Azure HPC Recipe Document for Turbostream

1 Introduction

This document briefly explains the steps to install and run the Turbostream application on a Virtual Machine deployed in Azure Cloud Platform and presents the performance results.

This recipe document covers the following topics: -

  • Deploy & connect a required virtual machine on the Azure platform.
  • Install required NVIDIA drivers in a virtual machine.
  • Install Application on a virtual machine.
  • Install license manager for the current application
  • Performance results of current application on an Azure virtual machine
  • Azure consumption
  • Summary

2 Deploy Virtual Machine on Azure Cloud Platform

2.1 Azure Cloud Architecture for Application

The below Architecture explains the virtual machine running on an Azure Platform

2.2 Azure Virtual Machine (VM)

A VM is a virtualized instance of a computer that can perform almost all the same functions as a computer, including running applications and operating systems.

An Azure VM gives the flexibility of virtualization without having to buy and maintain the physical hardware that runs it. However, the user still needs to maintain the VM by performing tasks, such as configuring, patching, and installing the software that runs on it.

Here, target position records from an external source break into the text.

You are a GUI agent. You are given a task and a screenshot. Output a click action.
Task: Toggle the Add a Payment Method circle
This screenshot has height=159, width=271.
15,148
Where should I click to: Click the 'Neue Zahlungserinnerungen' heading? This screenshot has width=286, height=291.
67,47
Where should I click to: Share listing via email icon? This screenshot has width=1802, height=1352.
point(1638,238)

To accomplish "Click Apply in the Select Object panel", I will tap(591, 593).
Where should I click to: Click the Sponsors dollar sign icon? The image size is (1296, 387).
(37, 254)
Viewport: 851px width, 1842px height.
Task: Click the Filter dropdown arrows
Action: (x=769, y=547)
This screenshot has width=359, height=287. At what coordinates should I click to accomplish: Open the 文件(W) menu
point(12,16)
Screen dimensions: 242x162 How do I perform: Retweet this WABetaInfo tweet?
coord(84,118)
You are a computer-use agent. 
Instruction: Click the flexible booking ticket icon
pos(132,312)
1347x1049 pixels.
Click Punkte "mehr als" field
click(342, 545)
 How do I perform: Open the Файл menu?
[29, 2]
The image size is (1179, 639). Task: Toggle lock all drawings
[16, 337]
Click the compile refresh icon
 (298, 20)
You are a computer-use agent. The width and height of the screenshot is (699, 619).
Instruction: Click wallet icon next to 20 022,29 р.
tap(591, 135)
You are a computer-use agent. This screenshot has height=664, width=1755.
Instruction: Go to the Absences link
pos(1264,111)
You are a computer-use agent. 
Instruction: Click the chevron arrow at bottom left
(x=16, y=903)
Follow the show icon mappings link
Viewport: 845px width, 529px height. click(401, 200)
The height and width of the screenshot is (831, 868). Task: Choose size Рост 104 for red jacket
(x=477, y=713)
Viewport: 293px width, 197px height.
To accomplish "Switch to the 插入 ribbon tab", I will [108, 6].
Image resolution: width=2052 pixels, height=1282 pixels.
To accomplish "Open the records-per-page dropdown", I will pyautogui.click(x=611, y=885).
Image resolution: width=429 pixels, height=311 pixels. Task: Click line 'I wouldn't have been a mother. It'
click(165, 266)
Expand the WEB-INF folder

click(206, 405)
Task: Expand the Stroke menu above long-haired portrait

Things to be considered before deploying a VM,

  • The names of the application resources
  • The location where the resources are stored
  • The size of the VM
  • The operating system that the VM runs
  • The configuration of the VM
  • The related resources that the VM needs

There are different sizes and options available for the Azure virtual machines and users can use them to run apps and workloads. Depending on the workload user must choose the appropriate VM size. For the complete list, check this https://docs.microsoft.com/en-us/azure/virtual-machines/sizes/.

To test the performance of Turbostream on Azure Platform, NDv4 A100, the virtual machine is deployed.

VM Name

vCPU

Memory (GiB)

SSD (GiB)

GPU

GPU Memory (GiB)

Max Data Disk

Standard_ND96asr_v4

96

900

2000

8 A100

40

32

  1. Standard_ND96asr_v4: This VMs is powered by NVIDIA Ampere A100 Tensor Core GPUs and 96 physical 2nd-generation AMD Epyc™ CPU cores (2.44GHz). The “ND96asr_v4” VM has 8 GPUs with 40 GB of memory each and is supported by 96 AMD processor cores with a total memory of 900GB. Each GPU features NVLINK 3.0 connectivity for communication within the VM.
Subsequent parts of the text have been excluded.